Los casos mostrados se refieren a casos de riesgo fetal en los que aparentemente se demuestra con lógica que no se cumplen los requisitos apuntados habiendo también remisión a casos similares de curación que se han producido sin relación ninguna a la petición religiosa de intercesión de nadie. Con ello plantea la posibilidad de que milagros dudosos pueden estar sirviendo para la práctica de canonizaciones.

Esto, de ser cierto, sería más preocupante, pues presentar como milagros, sucesos que, aun siendo fuera de lo común, la ciencia tuviera una posible explicación, desacreditaría nuestra fe, pudiéndosenos acusar de milagreros.

Contando con la infabilidad que concede la mayoría de los teólogos a la declaración papal de canonización, habríamos de considerarla tal, aun cuando la investigación previa pudiese ser dudosamente concluyente. Lo que implicaría una cierta mínima importancia de dicho estudio previo teniendo en cuenta que el papa no se va a equivocar. Sería un simple consejo de probabilidad que le prestan unos asesores humanos para ayudarle en su decisión. Y aunque de verdad no se demostrara suficientemente la existencia de milagro, la condición de santidad quedaría avalada simplemente por la declaración del papa.

Vemos así, de forma palpable que la importancia de los milagros en los procesos de canonización ha disminuido considerablemente. La que les reconocía Michele Di Ruberto como sanción divina de un juicio humano parece estar desapareciendo. El juicio humano del papa es lo concluyente para los católicos. Y todo, porque nosotros creemos que el papa ha de estar inspirado por el Espíritu Santo para efectuar un acto infalible. Pero estas argumentaciones de fe para los ateos y creyentes de religiones falsas, no les ha de valer en absoluto.
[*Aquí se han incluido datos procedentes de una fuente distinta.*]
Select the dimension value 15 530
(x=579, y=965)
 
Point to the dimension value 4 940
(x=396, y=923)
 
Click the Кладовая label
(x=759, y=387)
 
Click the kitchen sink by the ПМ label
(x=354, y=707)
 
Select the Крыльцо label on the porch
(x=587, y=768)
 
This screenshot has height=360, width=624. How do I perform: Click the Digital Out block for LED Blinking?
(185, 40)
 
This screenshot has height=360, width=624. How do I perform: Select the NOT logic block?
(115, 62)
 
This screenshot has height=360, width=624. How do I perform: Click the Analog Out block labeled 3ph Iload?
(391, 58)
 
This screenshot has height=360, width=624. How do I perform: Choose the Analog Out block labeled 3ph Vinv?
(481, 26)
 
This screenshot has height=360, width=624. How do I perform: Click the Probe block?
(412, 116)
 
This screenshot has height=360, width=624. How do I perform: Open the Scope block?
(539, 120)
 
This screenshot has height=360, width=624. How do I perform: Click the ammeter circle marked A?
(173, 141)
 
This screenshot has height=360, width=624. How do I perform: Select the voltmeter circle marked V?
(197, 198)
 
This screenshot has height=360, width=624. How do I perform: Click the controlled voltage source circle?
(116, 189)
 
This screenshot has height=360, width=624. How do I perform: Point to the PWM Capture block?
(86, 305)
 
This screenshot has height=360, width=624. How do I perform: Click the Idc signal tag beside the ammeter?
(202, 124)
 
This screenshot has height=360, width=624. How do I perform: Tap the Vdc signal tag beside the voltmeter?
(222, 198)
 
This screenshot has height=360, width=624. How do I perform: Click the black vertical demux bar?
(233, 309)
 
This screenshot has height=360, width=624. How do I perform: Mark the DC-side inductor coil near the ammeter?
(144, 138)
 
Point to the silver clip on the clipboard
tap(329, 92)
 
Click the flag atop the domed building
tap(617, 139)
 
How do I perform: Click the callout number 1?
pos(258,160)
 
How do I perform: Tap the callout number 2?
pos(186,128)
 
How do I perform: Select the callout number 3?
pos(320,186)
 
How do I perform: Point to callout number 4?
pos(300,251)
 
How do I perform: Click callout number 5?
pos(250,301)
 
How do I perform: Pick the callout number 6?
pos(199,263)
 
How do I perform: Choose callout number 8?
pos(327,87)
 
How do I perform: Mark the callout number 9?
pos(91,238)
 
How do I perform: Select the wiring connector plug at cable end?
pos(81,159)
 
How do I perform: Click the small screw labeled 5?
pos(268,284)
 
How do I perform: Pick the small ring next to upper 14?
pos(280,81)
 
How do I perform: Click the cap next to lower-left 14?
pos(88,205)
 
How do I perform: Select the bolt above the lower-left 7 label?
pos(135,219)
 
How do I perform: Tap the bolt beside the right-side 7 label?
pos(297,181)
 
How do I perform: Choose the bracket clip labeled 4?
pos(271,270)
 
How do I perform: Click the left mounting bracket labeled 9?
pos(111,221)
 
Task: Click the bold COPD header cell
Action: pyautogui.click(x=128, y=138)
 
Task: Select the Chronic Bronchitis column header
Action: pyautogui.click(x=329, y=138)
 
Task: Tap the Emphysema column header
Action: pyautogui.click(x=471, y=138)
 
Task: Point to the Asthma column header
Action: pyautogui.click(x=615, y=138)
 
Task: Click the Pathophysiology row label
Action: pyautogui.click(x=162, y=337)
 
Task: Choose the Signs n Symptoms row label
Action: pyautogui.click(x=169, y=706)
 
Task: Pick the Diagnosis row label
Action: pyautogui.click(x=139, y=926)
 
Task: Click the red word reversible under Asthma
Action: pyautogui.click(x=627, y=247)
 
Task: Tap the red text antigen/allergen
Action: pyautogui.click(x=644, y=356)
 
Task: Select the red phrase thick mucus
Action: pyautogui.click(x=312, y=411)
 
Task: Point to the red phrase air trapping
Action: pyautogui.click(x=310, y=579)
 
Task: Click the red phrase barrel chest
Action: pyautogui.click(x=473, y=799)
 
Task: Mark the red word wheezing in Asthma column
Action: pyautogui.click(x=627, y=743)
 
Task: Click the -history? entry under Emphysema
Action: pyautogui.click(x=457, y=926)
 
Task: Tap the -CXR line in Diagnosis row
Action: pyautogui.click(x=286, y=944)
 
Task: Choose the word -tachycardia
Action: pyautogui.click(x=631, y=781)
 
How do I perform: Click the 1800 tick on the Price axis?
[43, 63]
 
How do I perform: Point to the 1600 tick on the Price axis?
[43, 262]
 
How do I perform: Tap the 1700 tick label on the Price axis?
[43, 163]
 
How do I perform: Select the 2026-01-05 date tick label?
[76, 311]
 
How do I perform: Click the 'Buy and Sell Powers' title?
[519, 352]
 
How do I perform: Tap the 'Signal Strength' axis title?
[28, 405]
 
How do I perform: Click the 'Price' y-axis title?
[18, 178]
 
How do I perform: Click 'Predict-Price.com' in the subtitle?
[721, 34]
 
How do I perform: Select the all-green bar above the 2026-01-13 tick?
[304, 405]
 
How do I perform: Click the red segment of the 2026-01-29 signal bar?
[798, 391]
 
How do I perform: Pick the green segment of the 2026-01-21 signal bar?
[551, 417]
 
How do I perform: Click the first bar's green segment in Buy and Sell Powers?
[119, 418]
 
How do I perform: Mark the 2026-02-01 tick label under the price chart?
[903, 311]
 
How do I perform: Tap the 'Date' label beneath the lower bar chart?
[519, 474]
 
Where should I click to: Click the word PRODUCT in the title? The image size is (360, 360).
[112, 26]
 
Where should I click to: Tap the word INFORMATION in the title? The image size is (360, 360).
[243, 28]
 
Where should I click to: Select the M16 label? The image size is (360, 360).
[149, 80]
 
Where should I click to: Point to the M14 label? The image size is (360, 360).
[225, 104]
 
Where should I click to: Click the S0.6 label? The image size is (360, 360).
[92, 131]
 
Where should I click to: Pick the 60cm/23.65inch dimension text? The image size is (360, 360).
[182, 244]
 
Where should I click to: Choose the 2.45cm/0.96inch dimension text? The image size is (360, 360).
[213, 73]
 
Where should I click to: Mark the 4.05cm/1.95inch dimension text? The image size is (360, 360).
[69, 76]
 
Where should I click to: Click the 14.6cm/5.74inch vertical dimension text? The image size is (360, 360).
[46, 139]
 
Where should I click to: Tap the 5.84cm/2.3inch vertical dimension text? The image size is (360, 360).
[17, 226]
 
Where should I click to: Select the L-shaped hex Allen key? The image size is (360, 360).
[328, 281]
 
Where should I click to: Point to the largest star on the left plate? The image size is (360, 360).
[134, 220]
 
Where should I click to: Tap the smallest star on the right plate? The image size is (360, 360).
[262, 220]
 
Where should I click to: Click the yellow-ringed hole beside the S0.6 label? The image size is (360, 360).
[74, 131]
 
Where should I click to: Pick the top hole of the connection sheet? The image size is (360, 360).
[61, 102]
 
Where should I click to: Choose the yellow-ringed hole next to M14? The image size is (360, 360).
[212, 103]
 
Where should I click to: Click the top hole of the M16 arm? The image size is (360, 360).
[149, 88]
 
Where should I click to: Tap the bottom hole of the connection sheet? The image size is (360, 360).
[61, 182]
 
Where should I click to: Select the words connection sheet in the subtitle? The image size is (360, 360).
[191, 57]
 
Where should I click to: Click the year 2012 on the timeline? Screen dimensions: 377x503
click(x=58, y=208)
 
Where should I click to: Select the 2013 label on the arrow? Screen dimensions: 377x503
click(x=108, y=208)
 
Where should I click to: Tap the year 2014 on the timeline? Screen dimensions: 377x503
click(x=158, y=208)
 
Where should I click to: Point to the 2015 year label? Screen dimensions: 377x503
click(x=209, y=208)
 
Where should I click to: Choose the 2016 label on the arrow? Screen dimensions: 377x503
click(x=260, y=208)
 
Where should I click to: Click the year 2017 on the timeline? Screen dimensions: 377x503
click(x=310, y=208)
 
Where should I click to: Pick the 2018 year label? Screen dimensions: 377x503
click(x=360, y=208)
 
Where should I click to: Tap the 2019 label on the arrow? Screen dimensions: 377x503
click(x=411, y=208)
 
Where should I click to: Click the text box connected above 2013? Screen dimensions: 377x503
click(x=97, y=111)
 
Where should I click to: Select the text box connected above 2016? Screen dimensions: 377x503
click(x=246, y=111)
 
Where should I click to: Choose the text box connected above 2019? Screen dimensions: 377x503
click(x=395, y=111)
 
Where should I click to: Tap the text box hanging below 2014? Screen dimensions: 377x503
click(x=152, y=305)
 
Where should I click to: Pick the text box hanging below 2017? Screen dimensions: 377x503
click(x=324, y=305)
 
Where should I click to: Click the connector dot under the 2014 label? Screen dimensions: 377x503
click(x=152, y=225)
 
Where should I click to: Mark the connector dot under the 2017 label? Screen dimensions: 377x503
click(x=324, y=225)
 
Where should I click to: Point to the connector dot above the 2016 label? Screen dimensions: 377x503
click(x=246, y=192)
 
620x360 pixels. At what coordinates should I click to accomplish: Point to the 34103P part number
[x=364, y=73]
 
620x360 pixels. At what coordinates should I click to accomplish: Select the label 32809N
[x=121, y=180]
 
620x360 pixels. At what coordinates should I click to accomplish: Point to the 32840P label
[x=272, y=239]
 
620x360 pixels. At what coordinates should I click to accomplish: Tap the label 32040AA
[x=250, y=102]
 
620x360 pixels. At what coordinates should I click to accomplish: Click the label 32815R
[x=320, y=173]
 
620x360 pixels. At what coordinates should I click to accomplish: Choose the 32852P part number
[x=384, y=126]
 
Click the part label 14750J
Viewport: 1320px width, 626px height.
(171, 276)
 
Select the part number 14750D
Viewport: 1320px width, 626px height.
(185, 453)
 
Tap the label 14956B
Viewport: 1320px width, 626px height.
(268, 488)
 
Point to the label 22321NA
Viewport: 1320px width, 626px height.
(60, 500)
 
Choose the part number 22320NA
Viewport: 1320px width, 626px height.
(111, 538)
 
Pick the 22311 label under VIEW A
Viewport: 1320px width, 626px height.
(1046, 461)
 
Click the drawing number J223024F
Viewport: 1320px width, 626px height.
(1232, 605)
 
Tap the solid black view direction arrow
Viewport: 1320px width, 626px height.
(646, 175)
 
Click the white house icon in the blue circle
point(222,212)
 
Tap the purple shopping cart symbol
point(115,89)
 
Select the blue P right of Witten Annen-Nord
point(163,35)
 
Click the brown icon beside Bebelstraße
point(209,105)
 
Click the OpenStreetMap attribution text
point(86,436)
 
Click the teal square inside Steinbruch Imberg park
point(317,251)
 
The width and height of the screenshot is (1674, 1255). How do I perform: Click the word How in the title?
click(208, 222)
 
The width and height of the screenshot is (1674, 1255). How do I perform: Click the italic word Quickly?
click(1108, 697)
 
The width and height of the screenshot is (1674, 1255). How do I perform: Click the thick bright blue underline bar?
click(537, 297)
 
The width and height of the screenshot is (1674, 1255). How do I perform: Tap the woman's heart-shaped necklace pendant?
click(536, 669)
Desechando los milagros y su confrontación con la ciencia, para demostrar racionalmente no sólo su existencia sino que aquella no les puede explicar, disminuimos la argumentación racional de las canonizaciones y primamos la mera argumentación de fe que sólo a nosotros nos sirve. Los evangelios nos dicen que Cristo se sirvió de los milagros para demostrar su divinidad ante la gente que no creía en él. Muchos fueron convertidos por ellos. Si un instrumento que manifiesta tan claramente el poder de Dios fue empleado por Cristo, nosotros no hemos de dejar de aprovecharlo. Ningún milagro divino ha de ser hoy dejado de tener en cuenta por nosotros. Por eso, y por que, como parece, esto puede estar ocurriendo en las canonizaciones actuales, ruego a Dios para que el papa vuelva a velar porque las exigencias sobre número y veracidad de los milagros exigibles para estas causas vuelva a ser el de siempre. Hemos de seguir mostrando al mundo que no hemos dejado de creer en los milagros y que ante el mundo cientificista que nos rodea no nos vemos ridículos ni acobardados para defender su existencia.

Por supuesto, luego, que cada cual pida intercesión al santo de su preferencia.

NOTA del autor: Como soy un laico del montón, hablo desde mi total falta de autoridad eclesial. Admitiré con agrado que se censuren y se den por inválidas todas aquellas reflexiones mías que aquí comparto, si alguien estima con fundamento que ellas contrarían el magisterio perenne de la Iglesia católica, a la que expresamente manifiesto siempre querer someterme.